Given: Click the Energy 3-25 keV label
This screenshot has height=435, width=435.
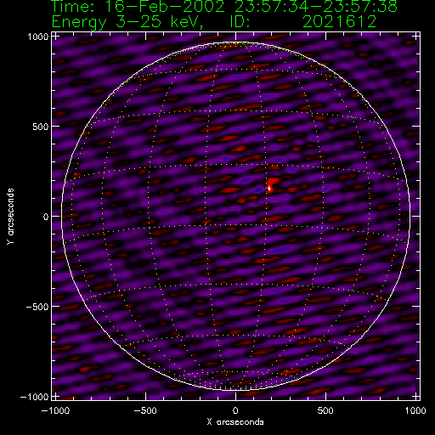Looking at the screenshot, I should 127,22.
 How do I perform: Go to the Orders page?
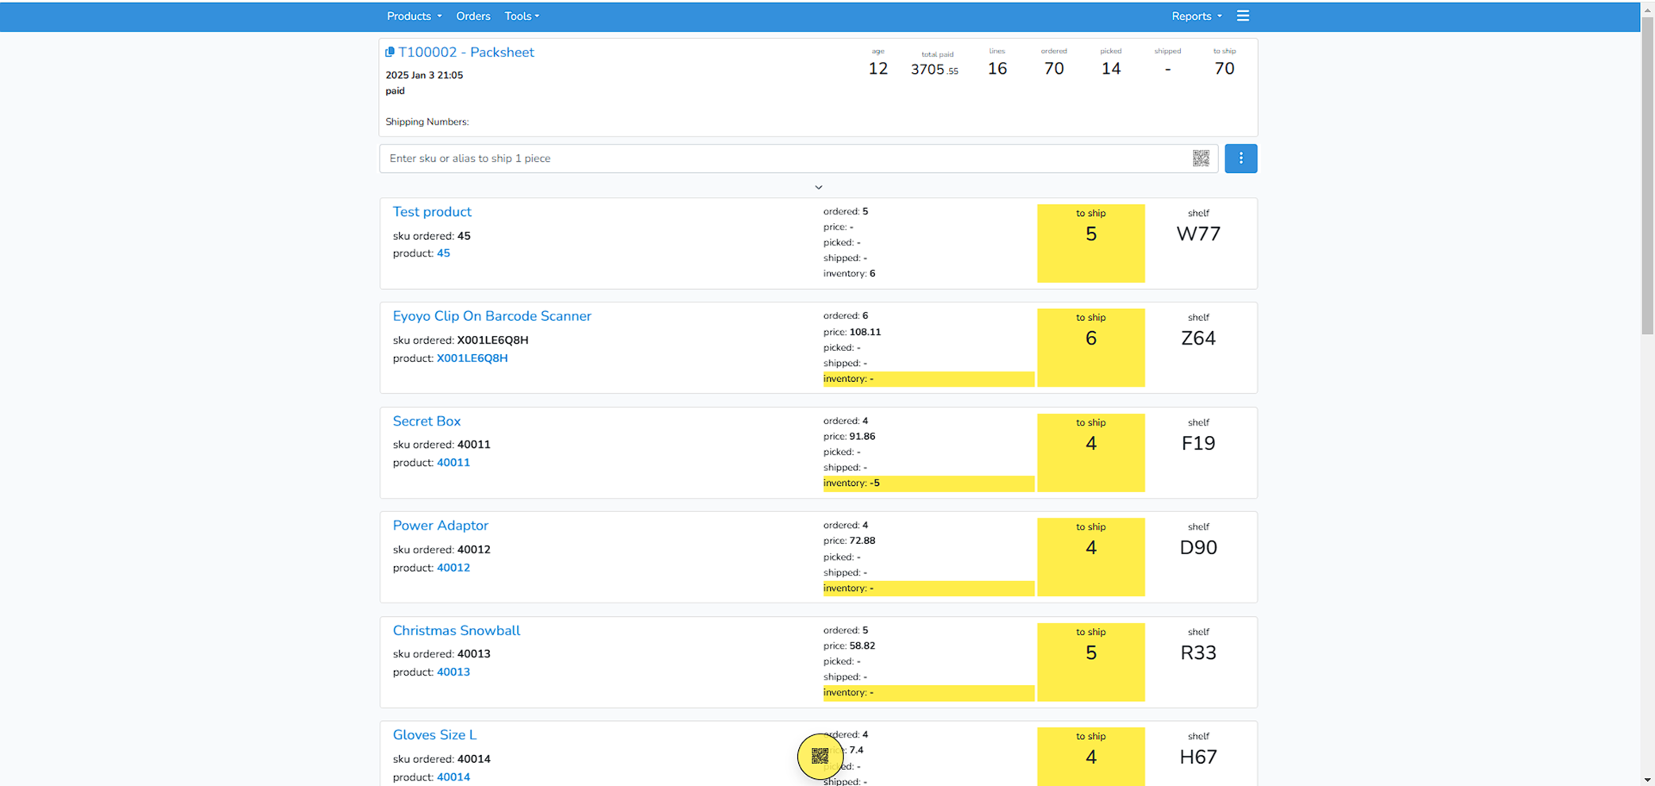473,16
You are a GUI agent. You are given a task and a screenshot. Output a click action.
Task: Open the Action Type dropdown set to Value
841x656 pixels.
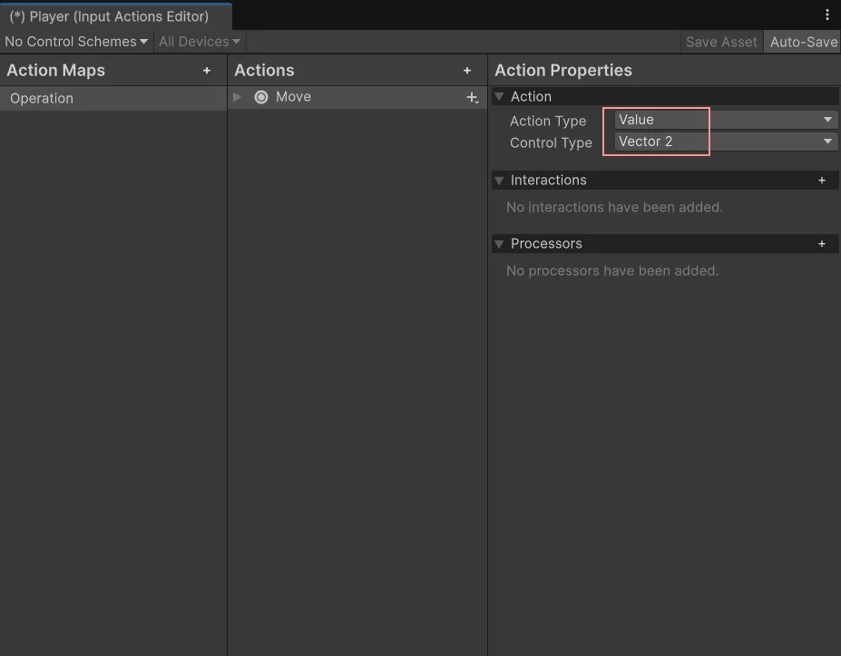(x=725, y=120)
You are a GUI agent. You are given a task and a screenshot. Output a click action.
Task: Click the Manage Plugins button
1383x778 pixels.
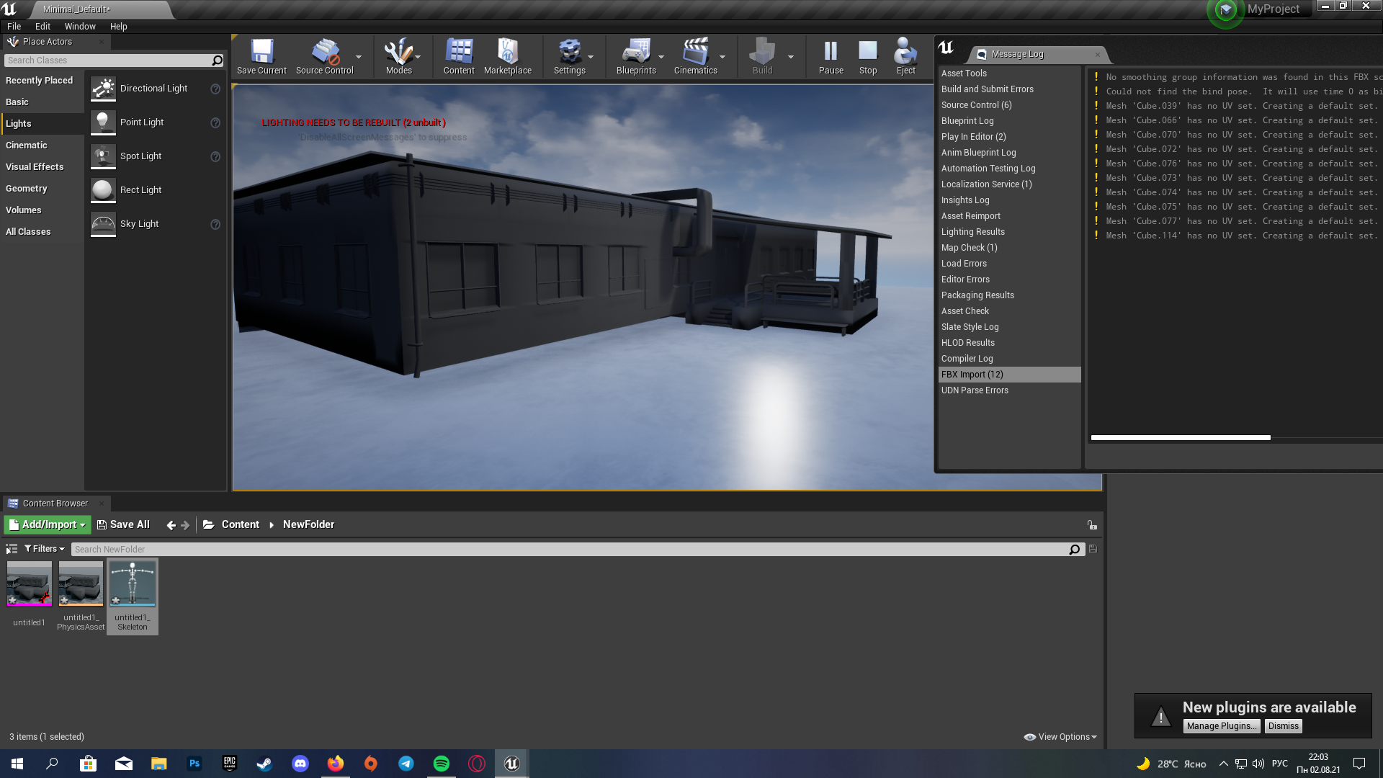(x=1221, y=726)
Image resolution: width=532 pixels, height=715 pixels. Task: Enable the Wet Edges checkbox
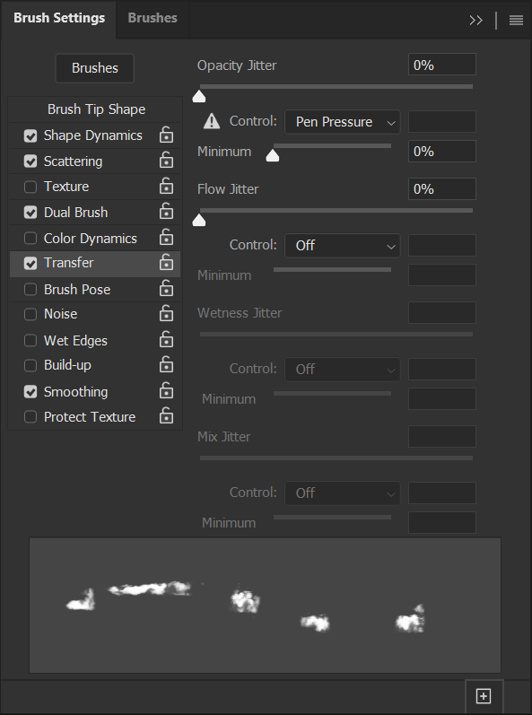tap(31, 341)
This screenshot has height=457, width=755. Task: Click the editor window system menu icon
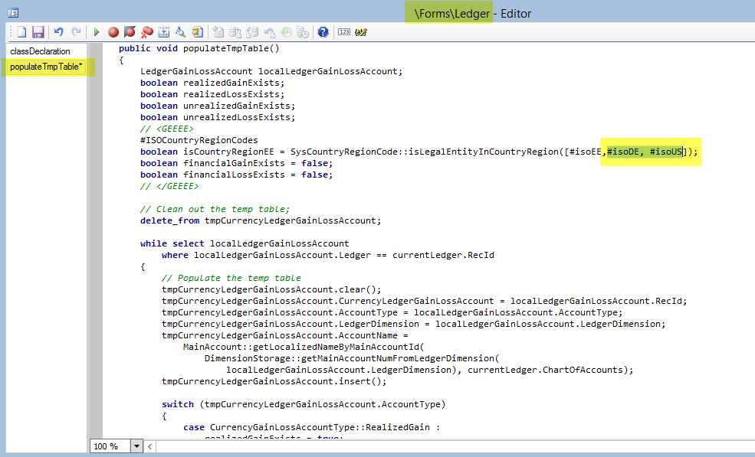pyautogui.click(x=12, y=12)
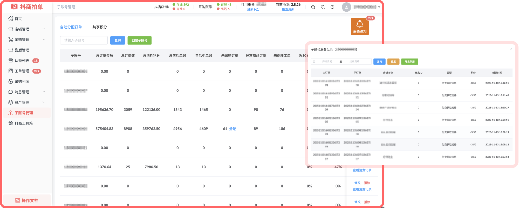
Task: Click the sub-account search input field
Action: click(x=84, y=40)
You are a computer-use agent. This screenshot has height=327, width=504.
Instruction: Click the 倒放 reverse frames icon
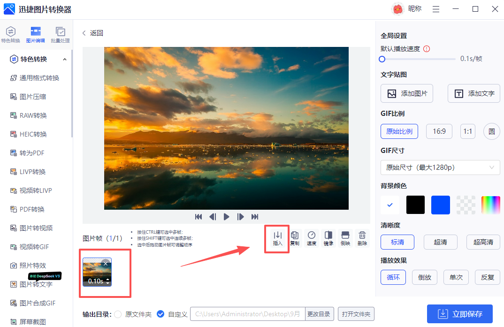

+++++

Exercise brief: Retype all of the entries above word for word, leaving out the pictures.

Solution to the problem:
Given: Click the Energy 3-25 keV label
This screenshot has height=435, width=435.
Looking at the screenshot, I should 127,22.
 How do I perform: Go to the Orders page?
473,16
You are a GUI agent. You are given a task and a screenshot. Output a click action.
Task: Open the Action Type dropdown set to Value
841x656 pixels.
(x=725, y=120)
You are a GUI agent. You are given a task and a screenshot. Output a click action.
Task: Click the Manage Plugins button
1383x778 pixels.
(x=1221, y=726)
Image resolution: width=532 pixels, height=715 pixels. Task: Enable the Wet Edges checkbox
tap(31, 341)
This screenshot has height=457, width=755. Task: Click the editor window system menu icon
pyautogui.click(x=12, y=12)
Task: Click the sub-account search input field
Action: click(x=84, y=40)
You are a computer-use agent. This screenshot has height=327, width=504.
Instruction: Click the 倒放 reverse frames icon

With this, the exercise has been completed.